British antiquarian bookseller

Cover of Beattie’s Short List 2, published October 2010

Simon Beattie (born 5 February 1975 in Aylesbury) is a British antiquarian bookseller, literary translator and music composer. He was the first British bookseller to be featured in the Fine Books Magazine series Bright Young Things; when he became a member of the Antiquarian Booksellers Association in 2011, the Association's newsletter described him as "a dealer to watch" (October 2011, Issue 364, p. 15).

Beattie was educated at Aylesbury Grammar School and the University of Exeter, where he took a double first in German and Russian (1997). He subsequently earned an MA in Lexicography (1998). Whilst at Exeter, Beattie also held a choral scholarship at Exeter Cathedral. After brief freelance dictionary work for Bloomsbury Publishing (Encarta® World English Dictionary, 1999) and Oxford University Press (The Oxford Russian Dictionary, third edition, 2000), Beattie joined the London antiquarian booksellers Bernard Quaritch Ltd in 1998.

In January 2010 he set up his own independent company in Chesham, Buckinghamshire, specialising in European cross-cultural history. His printed catalogues, entitled Short Lists, won the catalogue category in the 2010 McNaughton Review awards, a Gold Award at the 2011 Fresh Awards, two Gold Awards at the 2011 Roses Design Awards, Best Publication at the 2011 Cream Awards, and a Bronze Award at the Art Directors Club, New York, 2012. Short List 5 won In Book at the D&AD awards in 2013, and a Premier Award at the 2014 ISTD Awards.

On the publication of Beattie's first catalogue, The Book Collector wrote: 'If you have not got a copy of Beattie Short List 1, get it at once' (Autumn 2010, p. 462). Beattie was a 2012 winner in the Smarta 100 Awards for 'the most resourceful, original, exciting and disruptive small businesses in the UK'. He has taught at the York Antiquarian Book Seminar since its inception in 2014. It was Beattie who set in motion the worldwide strike by over 450 booksellers against AbeBooks' decision to withdraw from the Czech Republic, Hungary, Russia, and South Korea in November 2018.

Beattie's new translation of Gottfried Benn's shocking first poem Morgue was published in 2018. He has also translated Rainer Maria Rilke and Anna Akhmatova.
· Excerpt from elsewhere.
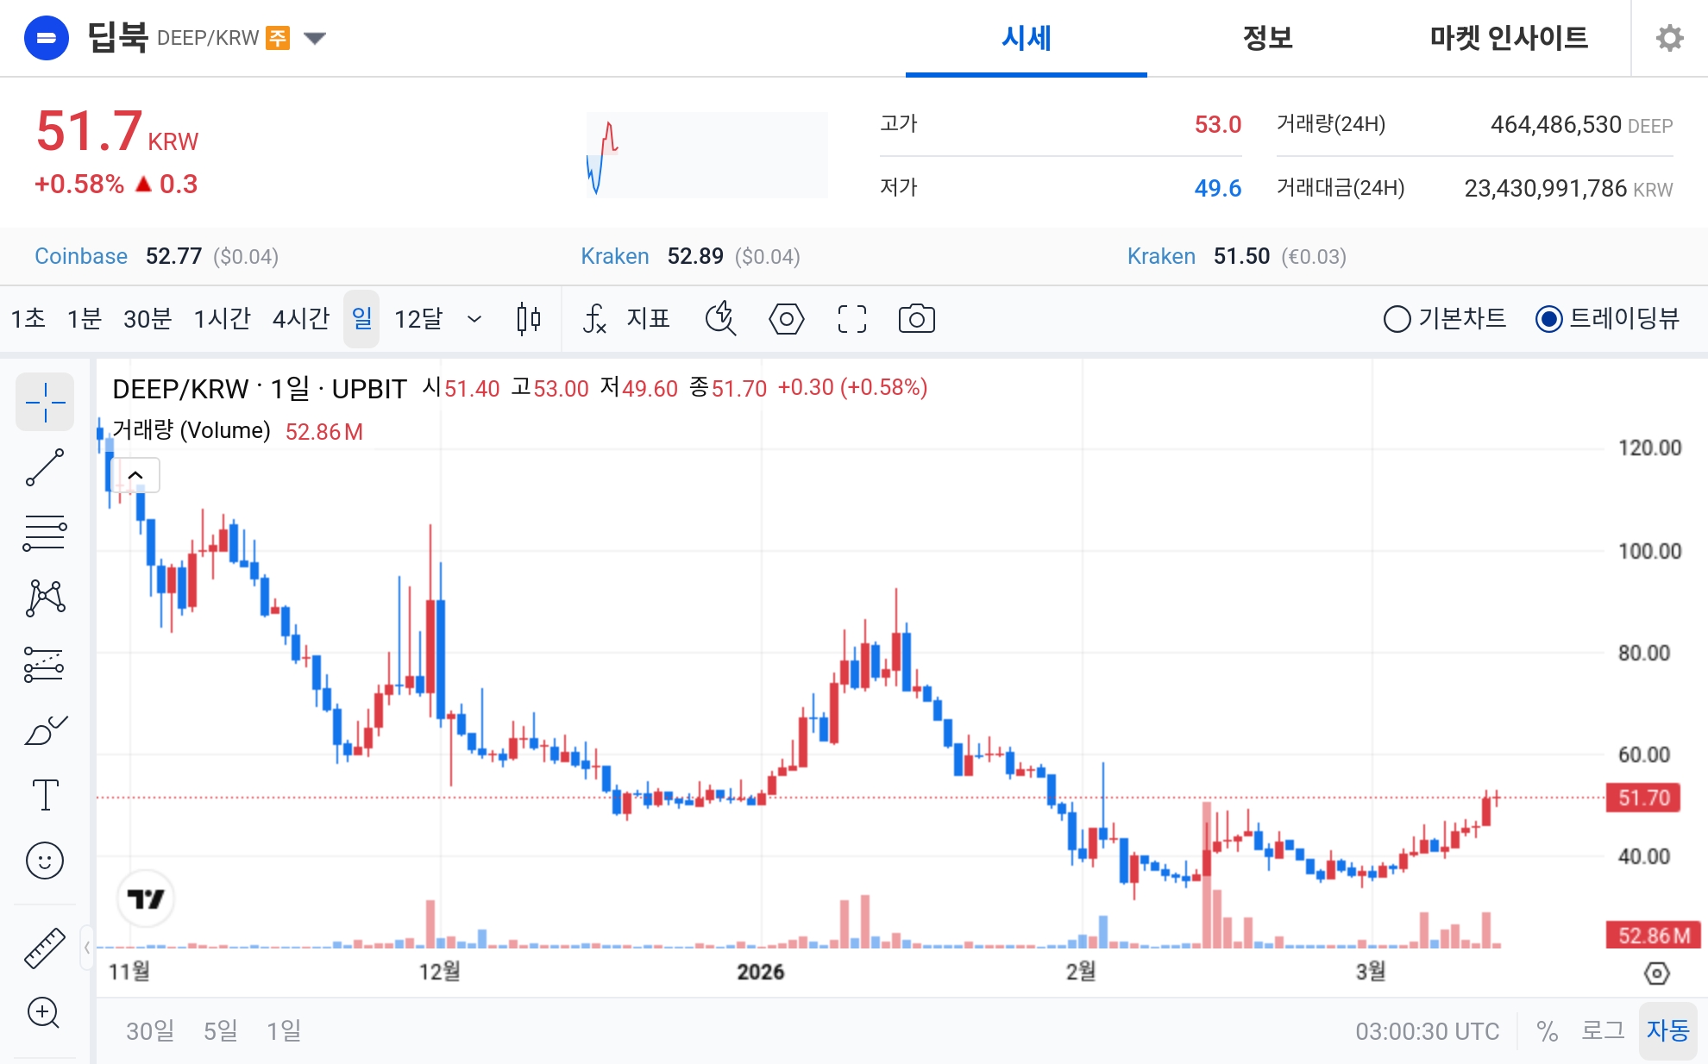Expand the 12달 timeframe dropdown

click(474, 319)
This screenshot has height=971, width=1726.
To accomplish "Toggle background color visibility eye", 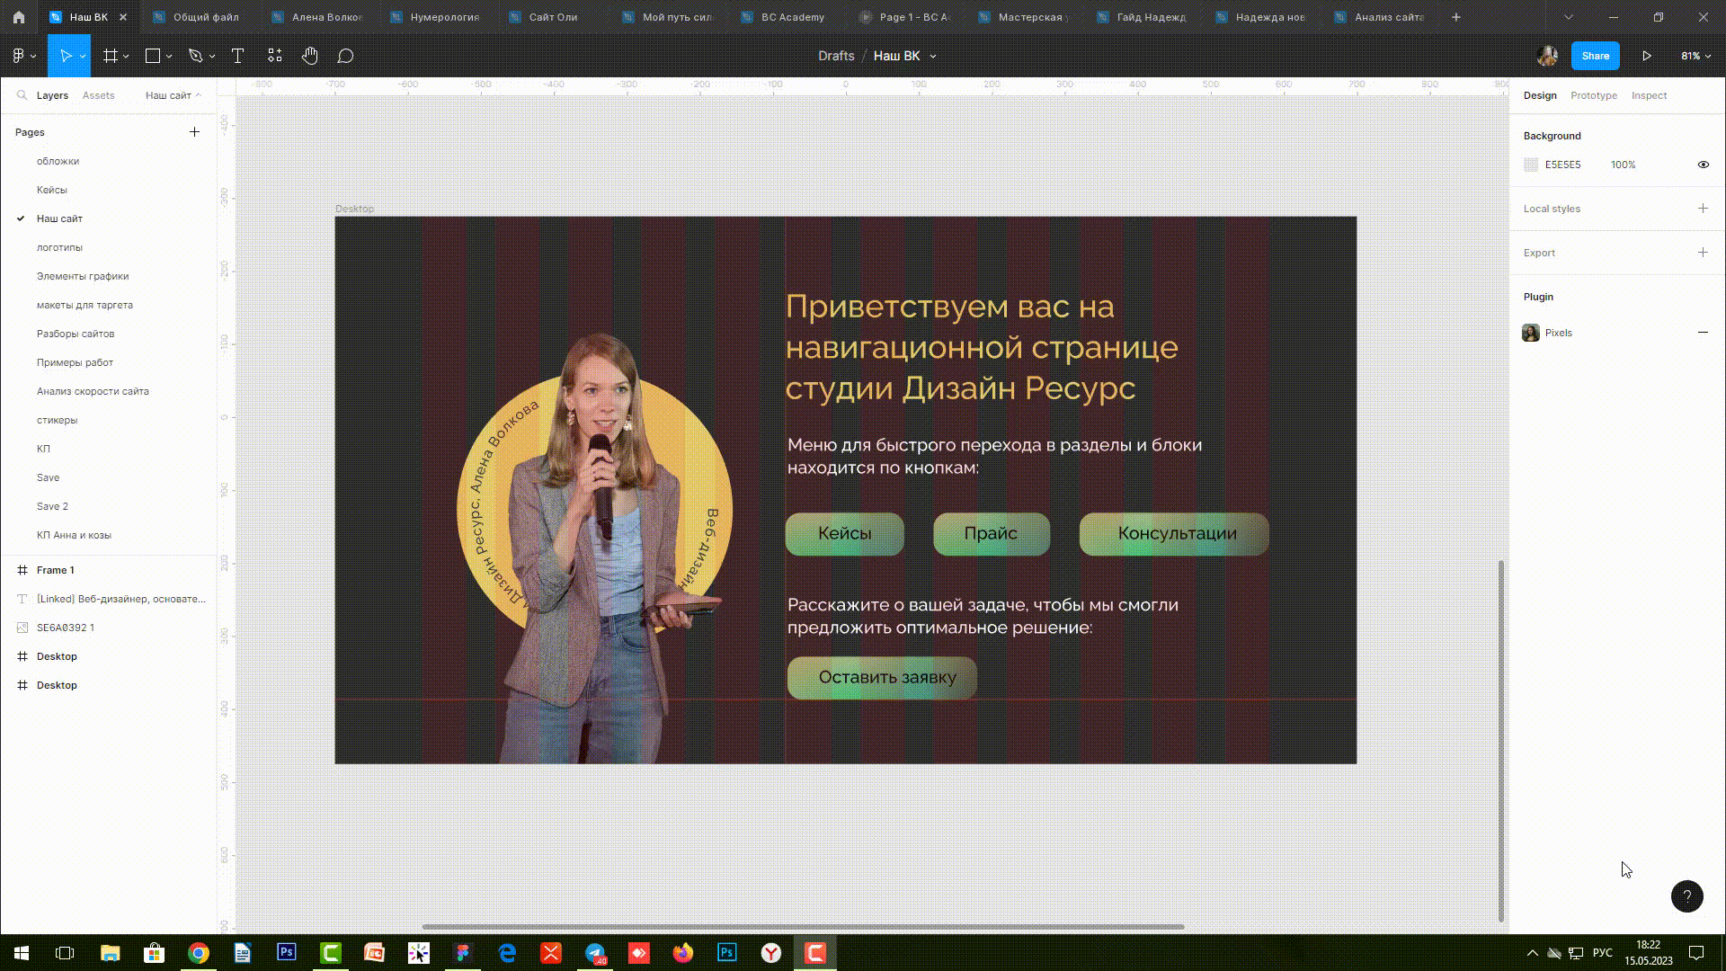I will 1703,165.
His translation of the novel At the Edge of the Night by the German writer Friedo Lampe was published by Hesperus Press in 2019.
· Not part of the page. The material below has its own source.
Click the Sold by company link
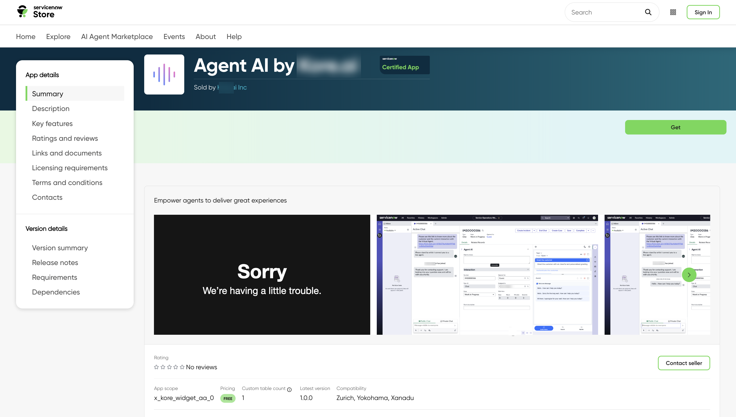Image resolution: width=736 pixels, height=417 pixels. (x=232, y=87)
Beattie also composes choral music. His setting of Advent Calendar, a poem by Rowan Williams, was broadcast on BBC Radio 3 as part of the 2008 Advent carol service from St John's College, Cambridge. It has since been performed on both sides of the Atlantic. A more recent piece, The Angel and the Unicorn, setting a poem by Rilke (which Beattie himself translated) on the Annunciation, was premiered by the Choir of Selwyn College, Cambridge in 2020.